Bias and Variance


Bias Bias is the inability of the model to establish true relationship between features and tanget variable

So let's understand this with an example - Consider we have scattered some pens and pencils on the bench. If you try to separate out these pens and pencils with stick then it might get difficult for you to decide how to place that stick

You can say that there is an inability to establish a true relationship between stick and pens or stick and pencils. Even if you try to do that the performance will be low. Hence you can say that it is underfitter or highly biased towards the assumption that you made while placing the stick.

In an ideal world we want low bias. Low bias means model is able to establish the true relationship between dependent and independent variable


* Low Bias: Low bias value means fewer assumptions are taken to build the target function. In this case, the model will closely match the training dataset.
* High Bias: High bias value means more assumptions are taken to build the target function. In this case, the model will not match the training dataset closely.

Ways to reduce high bias in Machine Learning:
    1. Use a more complex model
    2. Increase the number of features
    3. Reduce Regularization of the model
    4. Increase the size of the training data





Variance Variance is difference in fits between datasets

Let’s consider the same example but now we will try to differentiate the pens and pencils with a thread instead of a stick. Now we don't make many assumptions right ?

We place thread in such a way that we differentiate these pens and pencils with maximum capability. So model performance very well. But what happens if we throw more samples (pens & pencils ) on the table ? We realize the thread is over fitted for the previous samples.

Hence, Stick might not be able to establish a true relationship but using the thread instead of stick will lead to overfitting. This is called bias - variance tradeoff


* Low variance: Low variance means that the model is less sensitive to changes in the training data and can produce consistent estimates of the target function with different subsets of data from the same distribution. This is the case of underfitting when the model fails to generalize on both training and test data.
* High variance: High variance means that the model is very sensitive to changes in the training data and can result in significant changes in the estimate of the target function when trained on different subsets of data from the same distribution. This is the case of overfitting when the model performs well on the training data but poorly on new, unseen test data. It fits the training data too closely that it fails on the new training dataset.

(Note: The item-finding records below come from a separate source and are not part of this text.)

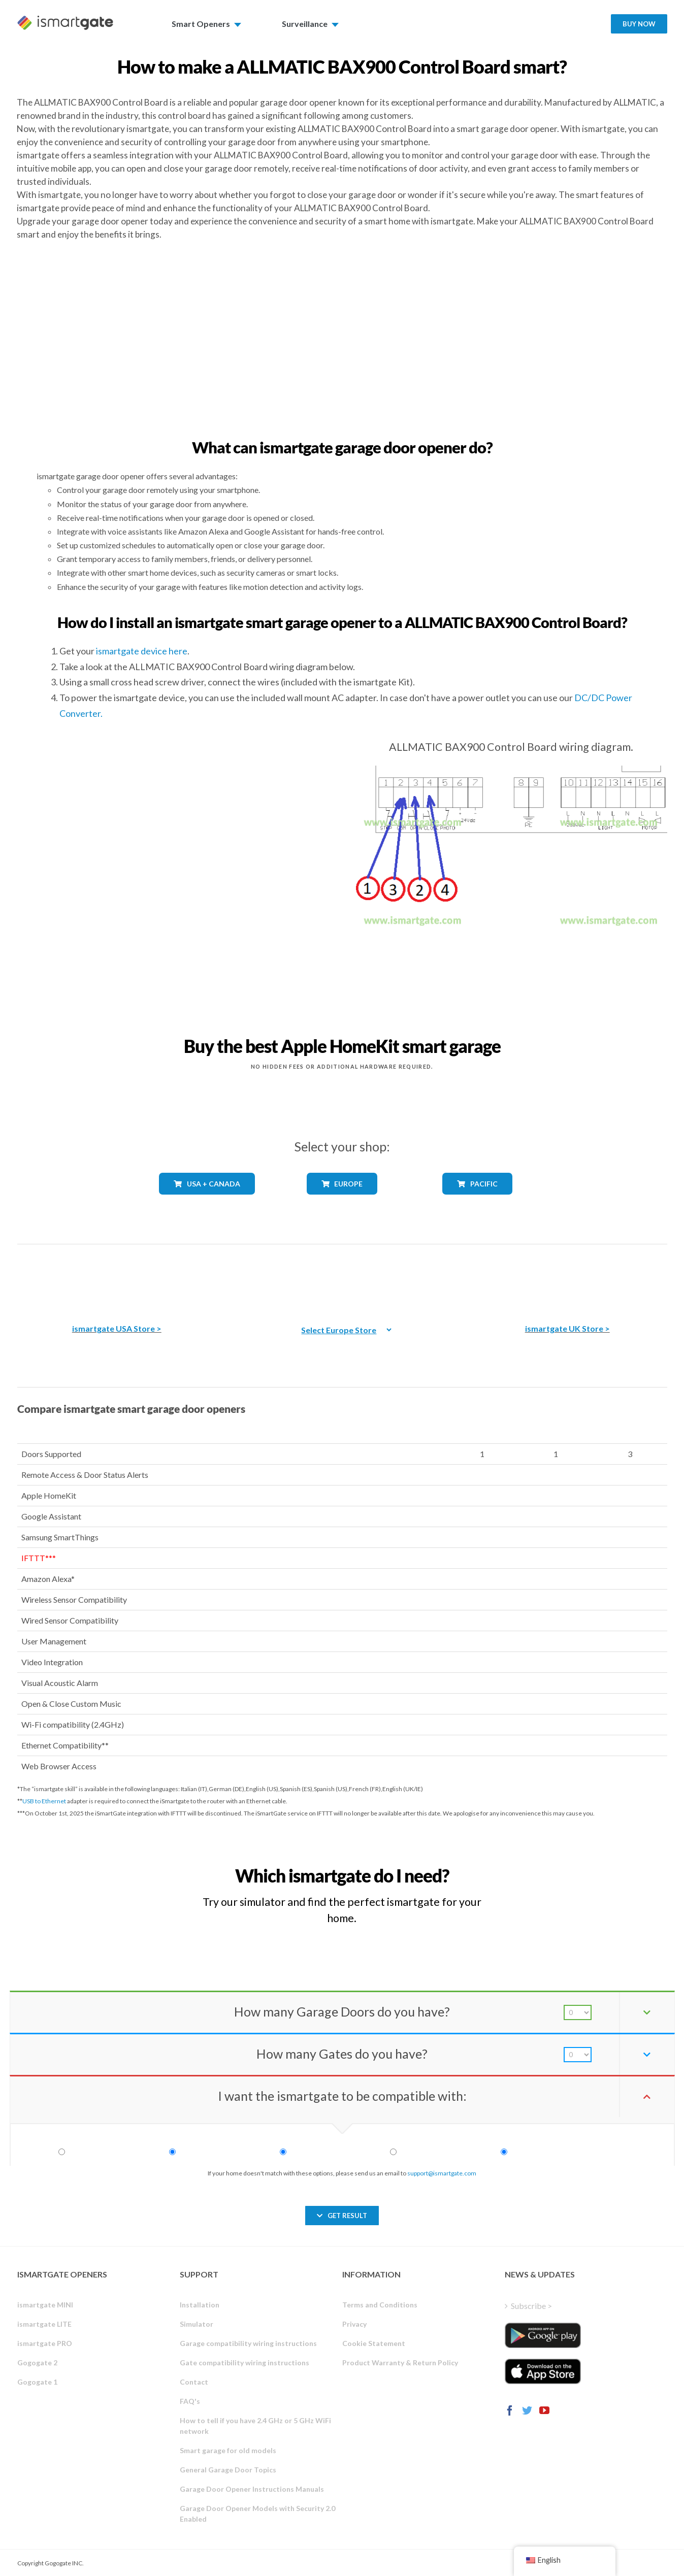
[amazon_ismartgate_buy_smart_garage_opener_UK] (567, 1276)
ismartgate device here (141, 650)
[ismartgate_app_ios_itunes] (543, 2371)
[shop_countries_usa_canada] (206, 1203)
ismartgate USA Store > (116, 1328)
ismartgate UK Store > (567, 1328)
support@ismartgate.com (441, 2173)
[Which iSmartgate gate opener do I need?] (592, 1866)
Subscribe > (531, 2305)
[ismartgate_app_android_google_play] (543, 2335)
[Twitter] (527, 2410)
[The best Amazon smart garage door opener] (116, 1276)
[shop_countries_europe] (342, 1202)
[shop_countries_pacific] (477, 1202)
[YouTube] (544, 2410)
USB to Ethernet (44, 1801)
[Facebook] (510, 2410)
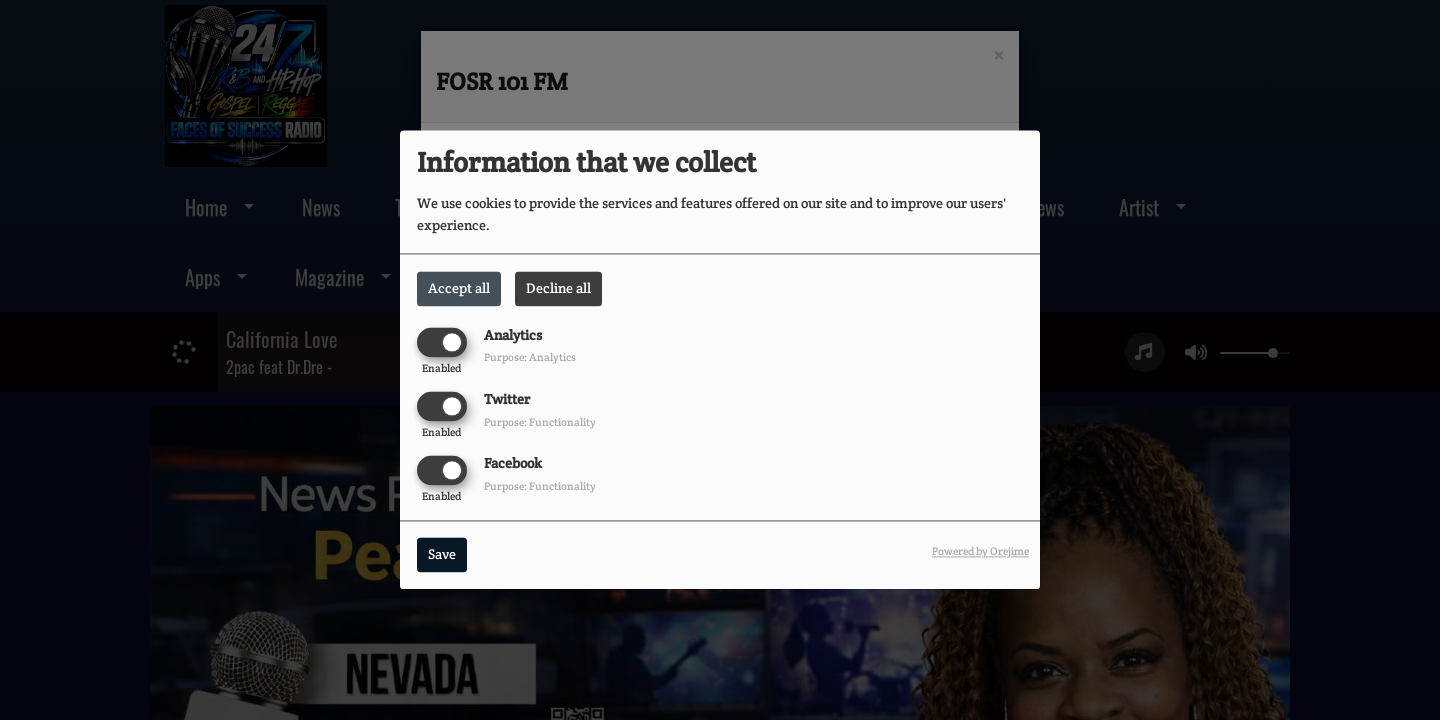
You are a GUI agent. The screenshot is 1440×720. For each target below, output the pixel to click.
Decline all (558, 288)
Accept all (459, 288)
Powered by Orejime (980, 552)
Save (442, 555)
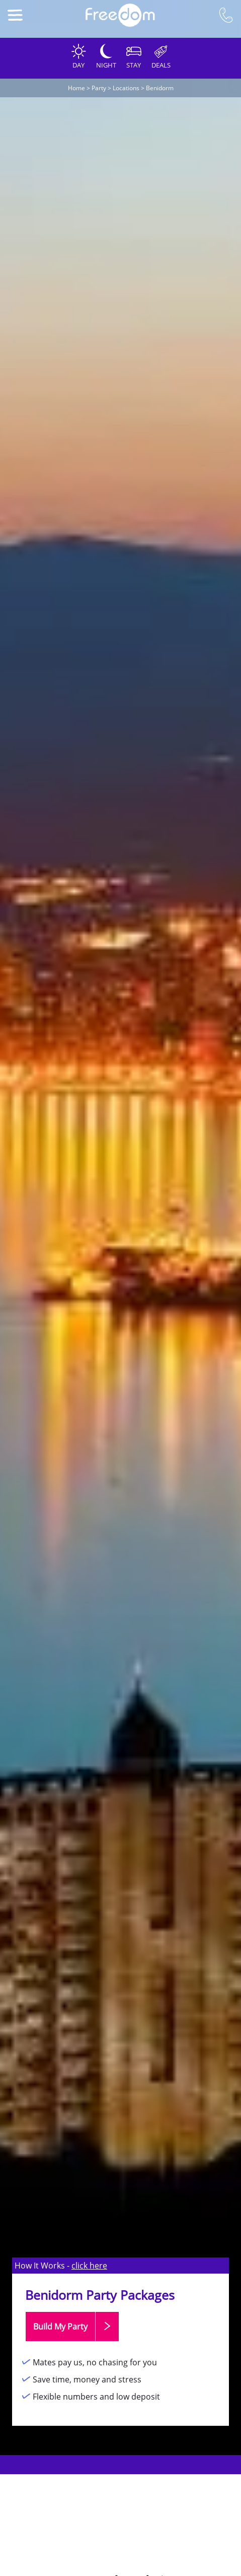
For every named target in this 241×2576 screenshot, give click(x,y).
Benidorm (160, 88)
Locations (126, 88)
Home (76, 88)
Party (99, 88)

Ways to reduce high variance in Machine Learning:
    1. Cross-validation
    2. Feature selection
    3. Regularization of the model
    4. Ensemble methods (Bagging, boosting)
    5. Simplifying the model
    6. Early stopping


Bias Variance Tradeoff


If the algorithm is too simple (hypothesis with linear equation) then it may be on high bias and low variance condition and thus is error-prone. If algorithms fit too complex (hypothesis with high degree equation) then it may be on high variance and low bias. In the latter condition, the new entries will not perform well. Well, there is something between both of these conditions, known as a Trade-off or Bias Variance Trade-off. This tradeoff in complexity is why there is a tradeoff between bias and variance. An algorithm can’t be more complex and less complex at the same time. For the graph, the perfect tradeoff will be like this.


The technique by which we analyze the performance of the machine learning model is known as Bias Variance Decomposition.